In the municipality, Mayor Hans discusses the situation with his wife Marie who insists he should monitor the girls vigilantly. He then attends a meeting with the town officials. As soon as he leaves, Marie lures a town council member who is also supposed to attend the meeting with the Mayor and they have sex in the Mayor's office. The official then rushes to the meeting which has been delayed because of his absence. The meeting commences and they discuss the behavior of the six girls which poses a threat to morality of the town and it is decided to get rid of the girls.
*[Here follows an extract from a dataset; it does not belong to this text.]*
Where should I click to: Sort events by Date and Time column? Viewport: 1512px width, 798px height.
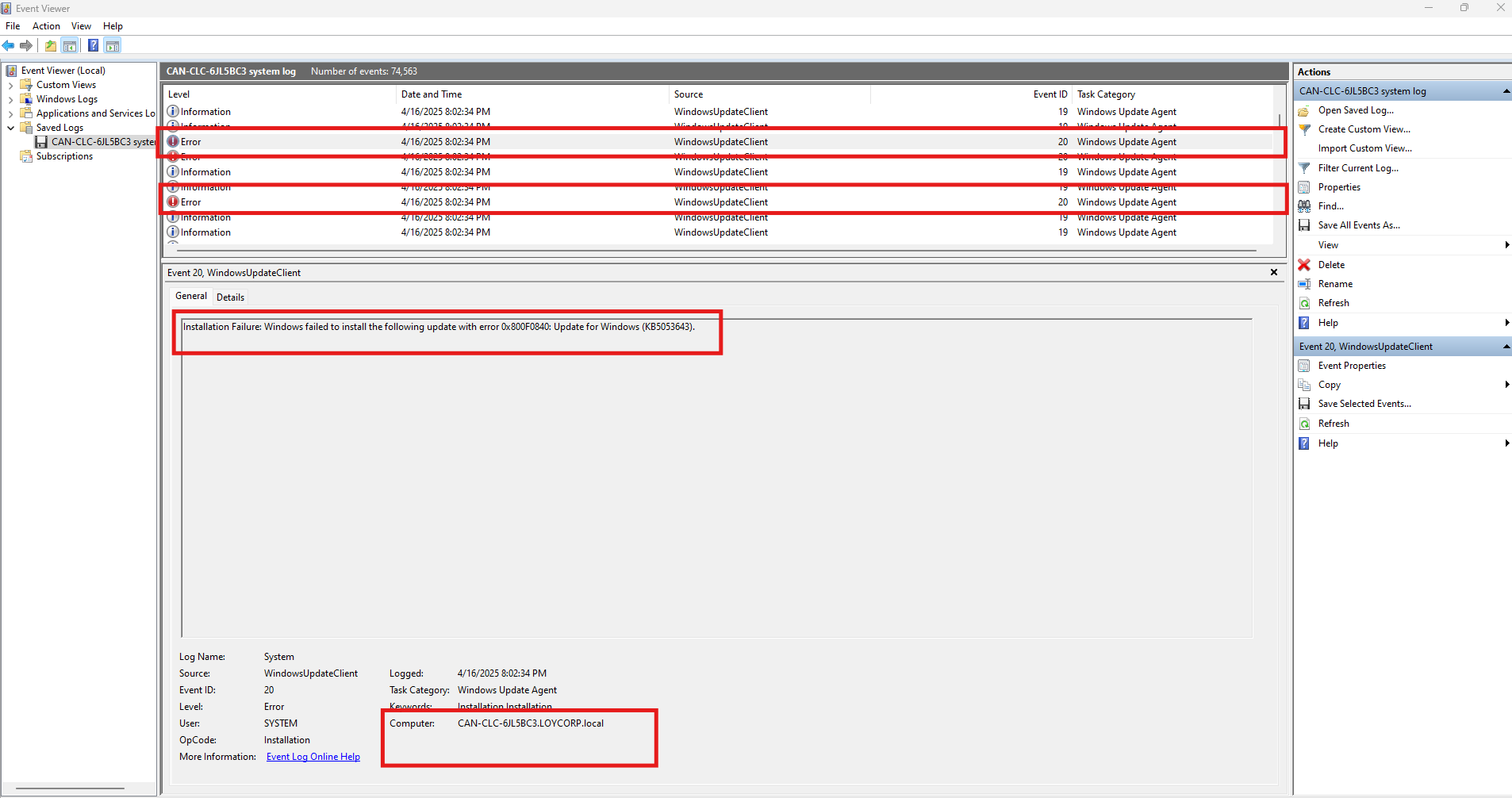[x=432, y=94]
However, the sexual encounters continue as Kerstin and Inga lure a couple of guys and have sex with them and Kerstin proceeds to have sex with the TV with audio guidance by the announcer. In the municipality, when the mayor goes out again for a meeting, Marie lures the town's mechanic Harry into her bedroom and they have sex. At the meeting the mayor decides to hire a lawyer since the girls have legally inherited the land and property. Meanwhile Greta and Kerstin help their clients unwind with refreshments and a game of Ludo prior to having sex. While watching TV the girls see a man dressed as Santa Claus making a lever device which the girls feel might come in handy. Kerstin, a physics major, modifies Astrid's exercise bicycle by affixing a dildo which works as you pedal. All the girls try it and enjoy it immensely and then go out for a naked jog in the wilderness. The town's butcher, mechanic, school teacher, congressman and the mayor pursue them and take a sneak peek using binoculars.

While Inga accompanies a tired client to have sex, Greta and Kerstin identifies as bisexual while having a smoke. They decide to affirm their new found orientation and engage in lesbian sex. In the municipality, Marie blames the mayor for still not getting rid of the girls and this time has sex with the butcher while the mayor has departed to attend the next town meeting. In view of the numerous complaints received by the town elders, they agree to collect concrete evidence. But the girls continue with their sexual frolics more vigorously than ever before. They have multiple visitors in the lobby and Greta lures a very long distance client and they have sex. Before their next meeting, Marie has sex with the school teacher. In this meeting, the officials are disturbed by the deteriorating municipality building and worry that the town's philharmonic orchestra who is scheduled to perform in the town festival in two weeks should be shifted to another location. The most feasible option is to move the event to the filling station due to its large floor area.

The following day, the musicians who include the butcher, mechanic, school teacher, congressman and the mayor arrive. They shift the furniture in the lobby and start practicing the overture as conducted by the senior band leader. However, the musicians one by one sneak into the rooms of the girls, get acquainted with them and have passionate sex.

==Reception==
The website B Movies Heroes found the film worse than its predecessor, stating, "The good Erwin C. Dietrich creates a cheerful comedy soft-core, which has no great pretensions technical or narrative. There is no doubt, Sechs Schwedinnen von der Tankstelle is more absurd than its predecessor". The French blog Alligatographe criticized almost every aspect of the film and concluded, "With no meanings, no talent, no scenario and no comedians, the film bores most of the time".